● **Brief**
Copy out the lines below word for word, keeping every character the same.

(Items listed in a dataset)

>> Begin

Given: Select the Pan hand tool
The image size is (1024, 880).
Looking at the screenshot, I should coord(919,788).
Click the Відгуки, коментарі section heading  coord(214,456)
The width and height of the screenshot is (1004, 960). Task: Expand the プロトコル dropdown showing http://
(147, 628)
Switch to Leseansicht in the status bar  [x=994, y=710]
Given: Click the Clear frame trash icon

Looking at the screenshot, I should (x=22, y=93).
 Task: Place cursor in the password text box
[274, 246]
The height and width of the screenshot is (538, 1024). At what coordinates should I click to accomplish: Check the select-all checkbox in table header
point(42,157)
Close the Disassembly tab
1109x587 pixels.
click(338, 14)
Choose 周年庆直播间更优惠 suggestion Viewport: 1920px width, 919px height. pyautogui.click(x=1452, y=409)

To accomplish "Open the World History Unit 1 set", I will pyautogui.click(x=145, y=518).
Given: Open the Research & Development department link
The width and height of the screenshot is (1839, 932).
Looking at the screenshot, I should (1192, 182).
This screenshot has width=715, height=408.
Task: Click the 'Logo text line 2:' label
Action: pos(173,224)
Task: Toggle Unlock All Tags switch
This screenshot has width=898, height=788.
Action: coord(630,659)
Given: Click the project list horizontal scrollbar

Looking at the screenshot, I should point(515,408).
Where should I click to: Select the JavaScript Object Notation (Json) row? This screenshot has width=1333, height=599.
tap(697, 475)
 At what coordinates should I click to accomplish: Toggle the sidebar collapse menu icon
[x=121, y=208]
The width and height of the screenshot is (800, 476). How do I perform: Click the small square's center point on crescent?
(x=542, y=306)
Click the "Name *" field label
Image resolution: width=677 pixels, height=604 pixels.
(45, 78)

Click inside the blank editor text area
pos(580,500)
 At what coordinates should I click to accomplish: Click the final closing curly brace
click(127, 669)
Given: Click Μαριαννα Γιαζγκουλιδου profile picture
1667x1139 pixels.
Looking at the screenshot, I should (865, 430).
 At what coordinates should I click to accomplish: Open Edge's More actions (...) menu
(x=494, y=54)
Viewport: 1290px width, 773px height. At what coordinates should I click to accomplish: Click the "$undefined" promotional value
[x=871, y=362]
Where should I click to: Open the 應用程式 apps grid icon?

>> End

● **Written answer**
Given: Select the Pan hand tool
The image size is (1024, 880).
Looking at the screenshot, I should coord(919,788).
Click the Відгуки, коментарі section heading  coord(214,456)
The width and height of the screenshot is (1004, 960). Task: Expand the プロトコル dropdown showing http://
(147, 628)
Switch to Leseansicht in the status bar  [x=994, y=710]
Given: Click the Clear frame trash icon

Looking at the screenshot, I should (x=22, y=93).
 Task: Place cursor in the password text box
[274, 246]
The height and width of the screenshot is (538, 1024). At what coordinates should I click to accomplish: Check the select-all checkbox in table header
point(42,157)
Close the Disassembly tab
1109x587 pixels.
click(338, 14)
Choose 周年庆直播间更优惠 suggestion Viewport: 1920px width, 919px height. pyautogui.click(x=1452, y=409)

To accomplish "Open the World History Unit 1 set", I will pyautogui.click(x=145, y=518).
Given: Open the Research & Development department link
The width and height of the screenshot is (1839, 932).
Looking at the screenshot, I should (1192, 182).
This screenshot has width=715, height=408.
Task: Click the 'Logo text line 2:' label
Action: pos(173,224)
Task: Toggle Unlock All Tags switch
This screenshot has width=898, height=788.
Action: coord(630,659)
Given: Click the project list horizontal scrollbar

Looking at the screenshot, I should point(515,408).
Where should I click to: Select the JavaScript Object Notation (Json) row? This screenshot has width=1333, height=599.
tap(697, 475)
 At what coordinates should I click to accomplish: Toggle the sidebar collapse menu icon
[x=121, y=208]
The width and height of the screenshot is (800, 476). How do I perform: Click the small square's center point on crescent?
(x=542, y=306)
Click the "Name *" field label
Image resolution: width=677 pixels, height=604 pixels.
(45, 78)

Click inside the blank editor text area
pos(580,500)
 At what coordinates should I click to accomplish: Click the final closing curly brace
click(127, 669)
Given: Click Μαριαννα Γιαζγκουλιδου profile picture
1667x1139 pixels.
Looking at the screenshot, I should (865, 430).
 At what coordinates should I click to accomplish: Open Edge's More actions (...) menu
(x=494, y=54)
Viewport: 1290px width, 773px height. At what coordinates should I click to accomplish: Click the "$undefined" promotional value
[x=871, y=362]
Where should I click to: Open the 應用程式 apps grid icon?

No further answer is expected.